On June 19, 1865, two and a half years after the Emancipation Proclamation was issued by President Lincoln, Union soldiers brought the news that the Civil War had ended to Texas, finally freeing enslaved people there.
Today, June 19 is known as Juneteenth and is celebrated as the official end of slavery in the United States. The Bridgehampton Child Care & Recreational Center will host a book fair with Diaspora Books this coming Tuesday to bring awareness to this day.
This is the first time the center will be hosting an event celebrating Juneteenth. Bonnie Cannon, the executive director at the center and a Southampton native, and Carol Spencer, the owner of book distributor Diaspora Books of Sag Harbor, both wish to spread knowledge and awareness of black history as a whole.
“You have Black History Month in February … and somebody once told me that Black History Month shouldn’t just be in February,” Ms. Cannon said.
Ms. Cannon is proud of how the center educates kids on their own culture. “At the center we don’t just study our culture and our history during February, we study it every day,” she said. “One of our goals is to get our community to realize who they are and where they came from.”
She is especially excited about Diaspora Books and Ms. Spencer’s involvement. “What better thing than to have Diaspora Books at the center to teach about African-Americans? It is an educational type of event and a celebration,” she said.
Many Juneteenth celebrations nationally are focused around education and self-improvement, and this event will adhere to that.
“We can celebrate through literacy and reading and learning … it’s not going to be a party, but there’s always going to be a gaining of knowledge,” Ms. Cannon said.
She said she is thrilled about the book fair as an opportunity for everyone to come together and learn about “who we are and why we’re valuable to society.”
Ms. Spencer had the idea for the book fair, contacting her friend Ms. Cannon about the opportunity.
“We’ve always been talking about doing an African-American book event there … I told Bonnie about Juneteeth and she liked the idea,” Ms. Spencer said.
Ms. Spencer started Diaspora Books in her retirement as a passion project. She was a librarian and always had a deep love of books.
Ms. Spencer told the story of a woman who bought a picture book she was selling and gave that book to her sister, a teacher at a school in Brooklyn where most of the students are minorities. She said that the children had never seen themselves in a book before. “I do this because they don’t see themselves in books. It’s not just history books I carry, I also carry books that are just fun, and they feature black children.”

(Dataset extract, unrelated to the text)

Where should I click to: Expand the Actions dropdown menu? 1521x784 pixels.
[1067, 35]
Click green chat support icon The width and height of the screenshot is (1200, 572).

The event will open with Ms. Spencer explaining what Juneteenth is and why it’s important, followed by readings from some of the books for sale.
The books being read from are “All Different Now: Juneteenth, the First Day of Freedom” by Angela Johnson, “Freedom’s Gifts: A Juneteenth Story” by Valerie Wesley, “Come Juneteenth” by Ann Rinaldi, and “Juneteenth for Mazie” by Floyd Cooper.
The books were ordered by the John Jermain Memorial Library through Diaspora Books.
A highlight of the book fair will be “Barracoon: The Story of the Last ‘Black Cargo’” by Zora Neale Hurston. This highly anticipated book has been released decades after Hurston tried getting it published, originally rejected because it was an interview written in dialect, not standard English language.
It tells the story of Cudjo Lewis, the last surviving former slave who had made the Middle Passage. He told his story to Hurston when he was 86 years old.
“It’s highlighted because Juneteenth is the official end of slavery … I think that this ties in very nicely with the whole idea and is very exciting,” Ms. Spencer said.
The event is open to both children and adults, though Ms. Cannon is more concerned with quality rather than quantity. “If just one child takes something away, then its a success to me.”